Wednesday, August 05, 2009

Marketing and innovation redux

This post raises some interesting issues:

Are Engineers, Scientists And Mathematicians Enemies of Innovation?


Innovation is about social applications of inventions, not about the inventions themselves. Engineers, scientists and mathematicians don’t get this. It’s not part of their culture. We see time and again, engineering-driven corporate cultures failing because they don’t address the social needs of their customers and they don’t address the social ramifications of invention.


Any time this problem appears, we are looking at a company that ignores one of Peter Drucker's most important insights:

It is the customer who determines what a business is. For it is the customer, and he alone, who through being willing to pay for a good or service, converts economic resources into wealth, things into goods. What the business thinks it produces is not of first importance- especially not to the future of the business and to its success. What the customer thinks he is buying, what he considers "value," is decisive- it determines what a business is, what it produces and whether it prospers.


And


Because it is its purpose to create a customer, any business enterprise has two- and only two- basic functions: marketing and innovation.

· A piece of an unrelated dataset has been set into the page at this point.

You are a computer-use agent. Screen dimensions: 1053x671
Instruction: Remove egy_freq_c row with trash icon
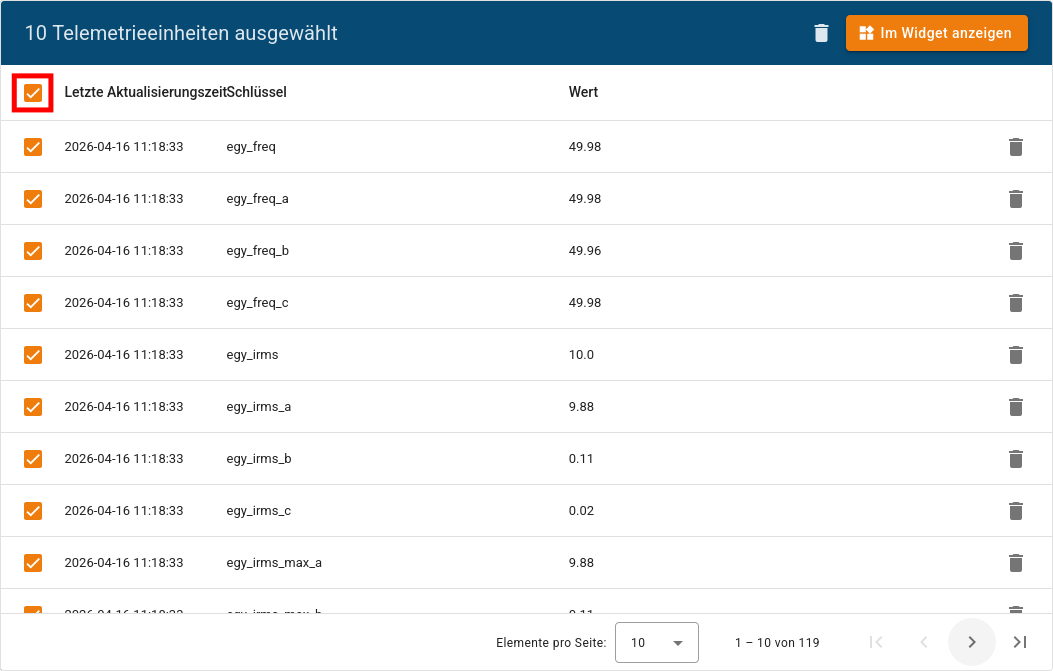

If a firm takes Drucker seriously, the marketing and engineering people work together to turn inventions into innovative and successful products. Most companies, however, do not operate this way. Instead, they clutter their internal processes and dysfunction results.

One cause of the dysfunction is the tendency of engineers and other technologists to build things that appeal to engineers and technologists. They then expect "non-technical people" to buy their cool stuff. Someone has to speak for the customers and the technical types have to listen.

Executives often make it hard for the communication to take place. They allow the 'expense" areas to dominate internal communications. The critical dialogue between inventors and marketers is drowned out in the verbal free-for-all.

Marketers often fail to live up to live up to the high responsibility Drucker places upon their shoulders. They lack the strategic insight and product knowledge that are vital. Instead they rely on a handful of shopworn tactics to push products out the door. Often, these tactics are chosen, not because they are the best for the product or company, but because they are the only tricks the marketing department knows.

This problem is exacerbated by the high turnover that is endemic to marketing. new people bring new tricks and new buzzwords.

In such circumstances, i cannot blame the engineers for tuning out the marketing types.